How does SKS lead the industry in technology innovation and operational excellence?

In 2000, SKS conceived of a way to automate the last mile of delivery through the use of smart cards and palm pilots. The project would replace passbooks with smart cards and collections sheets with PDAs. The expected benefits were two-fold. First, the cards would be used as electronic passbooks, transmitting transaction data electronically and thus lowering the cost of delivery, reducing the scope for error and fraud, and enhancing the efficiency of the MIS. Second, the card was to be a cash substitute, allowing SKS to reduce cash in transit (providing further cost gains) as well as providing the borrowers more convenience and more products. SKS is now piloting the SKS Card project as a mag stripe VISA card and intends to roll this application out enterprise-wide by the end of this fiscal.

 

As an NBFC, how do you provide interest-free loans? And how much interest do you charge from the Sangham members?

SKS offers a range of working capital and consumption loans. Our working capital products provide financing for various income generating incomes, in the areas of trade, service, agriculture and production. Loans are used for everything from buying buffalo (to selling milk) to opening kirayana shops. These loans have a flat rate of 12.5 per cent and a total effective rate of 25.6 per cent. Our consumption loan, or emergency loan, is an interest-free loan. This loan serves to provide cushioning during difficult times.

 

Your recovery rates are high. How have you achieved this?

Our near-perfect recovery rates are a result of our group-lending methodology. We use a system based on trust. That is, we built our group lending system based on the trust that exists among the poor. Specifically, we adopted the joint-liability model first developed by the Grameen Bank of Bangladesh. Within each of our centres, you’ll typically find 40-60 members, divided into groups of five. These five-member groups serve as guarantors for one another, so if one member can’t pay, the others will make up the difference. If that five-person group cannot pay, the entire center comes forward to pay the remaining amount. In this way, members are held accountable for each other. This system based on trust—we take no collateral whatsoever—boasts a 98 per cent repayment rate, a rate unheard of in the commercial banking world.

 

Has there been any study on the amount of wealth created by the more than 2 lakh women who borrowed from SKS?
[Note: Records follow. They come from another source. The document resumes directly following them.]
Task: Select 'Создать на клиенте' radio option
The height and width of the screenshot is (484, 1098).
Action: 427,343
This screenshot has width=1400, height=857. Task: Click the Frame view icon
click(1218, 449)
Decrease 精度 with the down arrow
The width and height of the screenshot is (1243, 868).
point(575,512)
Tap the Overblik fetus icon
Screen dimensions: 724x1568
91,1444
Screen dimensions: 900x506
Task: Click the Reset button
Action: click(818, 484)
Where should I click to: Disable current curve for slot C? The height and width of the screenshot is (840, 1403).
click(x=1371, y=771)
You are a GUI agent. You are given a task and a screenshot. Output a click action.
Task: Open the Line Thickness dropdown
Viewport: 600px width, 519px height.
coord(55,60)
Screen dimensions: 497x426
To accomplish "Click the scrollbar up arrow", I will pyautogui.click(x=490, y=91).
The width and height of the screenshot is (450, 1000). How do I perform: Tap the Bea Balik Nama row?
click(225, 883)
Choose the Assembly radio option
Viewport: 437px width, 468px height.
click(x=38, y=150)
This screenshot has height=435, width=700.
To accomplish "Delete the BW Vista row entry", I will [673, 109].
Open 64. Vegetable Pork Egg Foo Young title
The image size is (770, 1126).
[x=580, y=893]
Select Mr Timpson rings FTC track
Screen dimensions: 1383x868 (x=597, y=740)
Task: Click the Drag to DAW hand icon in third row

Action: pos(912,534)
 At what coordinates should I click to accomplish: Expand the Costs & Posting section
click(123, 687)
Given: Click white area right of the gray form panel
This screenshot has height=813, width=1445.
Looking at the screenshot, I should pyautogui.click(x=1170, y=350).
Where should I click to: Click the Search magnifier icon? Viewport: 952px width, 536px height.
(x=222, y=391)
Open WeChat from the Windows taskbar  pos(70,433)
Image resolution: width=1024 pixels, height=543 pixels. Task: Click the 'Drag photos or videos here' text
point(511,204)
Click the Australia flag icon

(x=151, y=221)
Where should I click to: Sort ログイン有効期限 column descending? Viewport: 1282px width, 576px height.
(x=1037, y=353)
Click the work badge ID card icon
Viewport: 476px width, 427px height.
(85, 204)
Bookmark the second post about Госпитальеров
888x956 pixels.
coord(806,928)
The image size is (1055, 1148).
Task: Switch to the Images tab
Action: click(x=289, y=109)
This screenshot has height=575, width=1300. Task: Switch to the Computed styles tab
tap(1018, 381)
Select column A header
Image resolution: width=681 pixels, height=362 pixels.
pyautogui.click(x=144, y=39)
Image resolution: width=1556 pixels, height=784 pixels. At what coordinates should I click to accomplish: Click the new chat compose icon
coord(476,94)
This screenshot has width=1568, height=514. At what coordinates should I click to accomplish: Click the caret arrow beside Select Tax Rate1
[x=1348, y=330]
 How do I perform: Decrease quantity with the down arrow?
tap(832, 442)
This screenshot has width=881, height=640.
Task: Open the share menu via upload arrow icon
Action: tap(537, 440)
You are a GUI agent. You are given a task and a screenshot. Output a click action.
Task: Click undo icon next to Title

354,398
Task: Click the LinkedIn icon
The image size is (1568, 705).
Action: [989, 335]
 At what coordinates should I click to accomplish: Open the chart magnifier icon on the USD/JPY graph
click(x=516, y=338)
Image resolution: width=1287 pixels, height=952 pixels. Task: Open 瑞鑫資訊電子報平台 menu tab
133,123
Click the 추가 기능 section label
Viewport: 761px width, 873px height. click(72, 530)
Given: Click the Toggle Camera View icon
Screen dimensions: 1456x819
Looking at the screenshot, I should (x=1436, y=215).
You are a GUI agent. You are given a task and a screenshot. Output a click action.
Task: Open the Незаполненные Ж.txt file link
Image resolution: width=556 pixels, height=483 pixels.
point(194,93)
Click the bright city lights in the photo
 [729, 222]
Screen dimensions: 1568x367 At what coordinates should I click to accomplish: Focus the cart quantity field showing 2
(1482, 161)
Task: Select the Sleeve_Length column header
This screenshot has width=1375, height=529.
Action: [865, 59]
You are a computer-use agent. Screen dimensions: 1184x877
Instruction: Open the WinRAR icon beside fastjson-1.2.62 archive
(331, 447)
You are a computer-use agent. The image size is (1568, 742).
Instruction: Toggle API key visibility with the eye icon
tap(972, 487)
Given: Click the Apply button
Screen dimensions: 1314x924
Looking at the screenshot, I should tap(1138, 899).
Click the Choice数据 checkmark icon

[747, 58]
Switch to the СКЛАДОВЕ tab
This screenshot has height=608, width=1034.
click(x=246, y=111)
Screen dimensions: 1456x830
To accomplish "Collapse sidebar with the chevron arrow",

SKS has conducted research which demonstrates the average return on investment (ROI) for our borrower ranges from 29 per cent-236 per cent. As a result, borrowers increase income by about 10 per cent annually (compared to a comparable group that did not have access to SKS services). This translates to moving out of poverty in about six years. That said, microfinance is not a silver bullet. It is only a first step in the development process.

 

How did Rahul Gandhi get interested in your activities? What was his impression during his visit?

In October, Rahul Gandhi was on a tour of South India to look at self-help groups and other economic and social development initiatives that had been successful in this region. As he wanted to learn about different approaches to gauge their applicability in UP, SKS, as a leader in the retail microfinance space, was a natural choice. While here, he spent time observing weekly centre meetings, group formation and training sessions and income-generating activities that have been started by SKS borrowers. Rahul was extremely impressed with both SKS operations and the entrepreneurial spirit of our women borrowers.

 

Do you have any support from the government?

Since the inception of SKS in 1998, I have been actively engaged in a dialogue with politicians and bureaucrats on promoting policies that will positively impact the poor. When it comes to microfinance, Government efforts—whether the SHG movement of NABARD or the support SIDBI has provided to MFIs—have largely incubated the MFI movement. Now that it has been incubated, private microfinance institutions are well positioned to carry this forward, as has been demonstrated by SKS. The private sector and the government will have to work together to bring about development. Neither can do it alone.